The company looked at various options as an alternative to tape, including storing data on SATA disks within a SAN. Eventually, however, it switched to EMC Data Domain for deduplication and Symantec NetBackup software. Some backup remains on tape, but much of it has switched to the Data Domain appliance.
"Data Domain-based deduplication worked out at about one fifth of the cost of SATA/SAN storage," said Chapman. "We have also reduced our backup and recovery costs per VM [virtual machine] by 10 times."
SunGard Financial Services is one of the four business units of SunGard. While SunGard Availability Services is perhaps better known due to its disaster recovery services, SunGard Financial Services is actually a larger revenue generator. It contributes more than 50 percent of the annual $5 billion-plus of SunGard by delivering software and IT services to institutions in virtually every segment of the financial services industry.
Based in London, but with global operations, the data center of SunGard Financial Services uses EMC Clariion and Celerra arrays in its SAN. It currently has 1,500 virtual machines (VMs) distributed across eight sites. Most of these VMs operate in a development and test environment. When it came to backing them, the inadequacies of VCB meant that priorities had to be set. Those VMs operating in a mission-critical production setting were always backed up. Those in development and testing, however, were not. Chapman describes a "kit of parts" being needed to build VCB backup. Despite a lot of attention, backup jobs would fail.

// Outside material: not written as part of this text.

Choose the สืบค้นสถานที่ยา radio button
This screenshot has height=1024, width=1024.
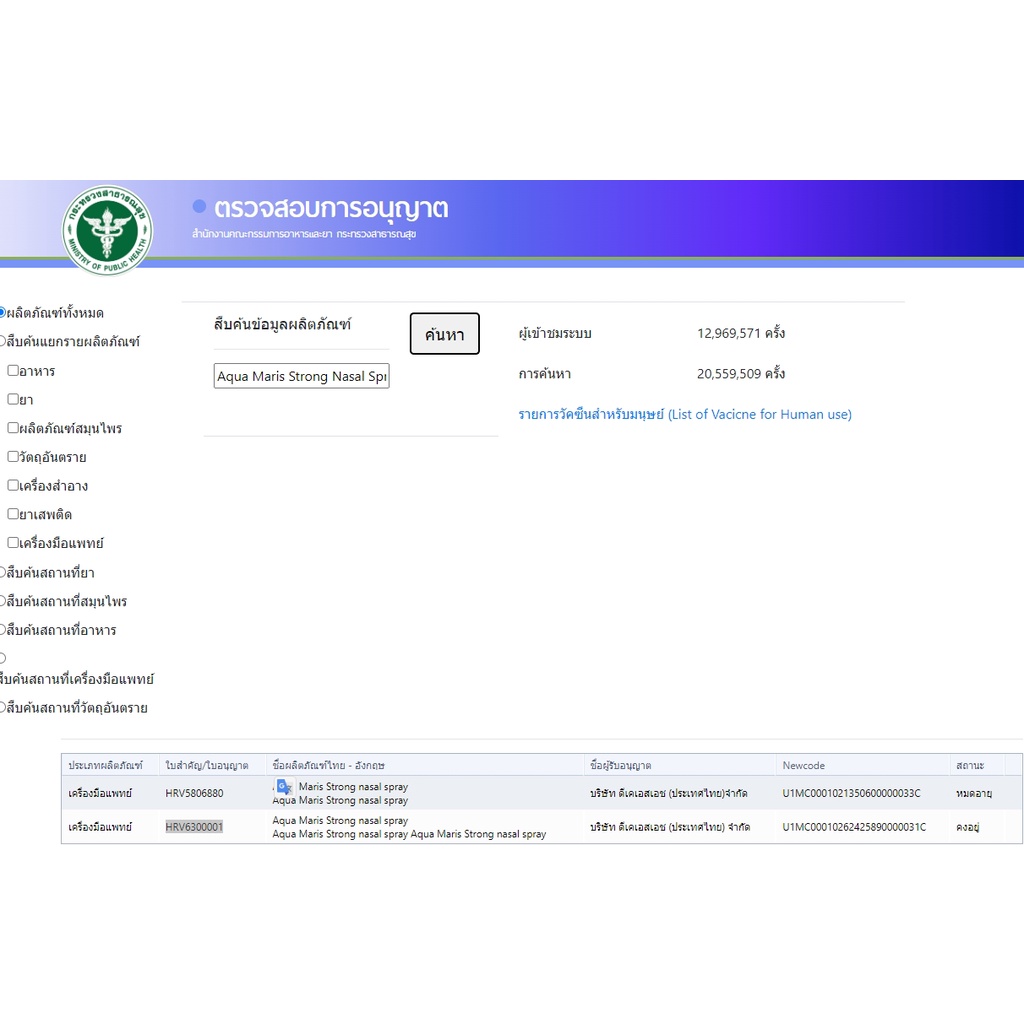pos(2,572)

This situation was exacerbated by a distributed infrastructure. Many smaller sites existed throughout London, and each business unit ran its own backup and DR plan. The company engaged in a metropolitan consolidation project to get rid of most of the small sites, focus IT operations at a large data center at Canary Wharf in London, and centralize backup.
"We needed to provide a reliable and consistent protection strategy for our virtual and physical real estate," said Chapman. "Our three tape silos were unable to complete backups on time."
With more than 190 TB of data at the front end, SunGard Financial Services looked at how to back all this up and replicate it to a recovery site without breaking the bank. That led the company to deduplication as a means of reducing the volume of data that needed to be stored.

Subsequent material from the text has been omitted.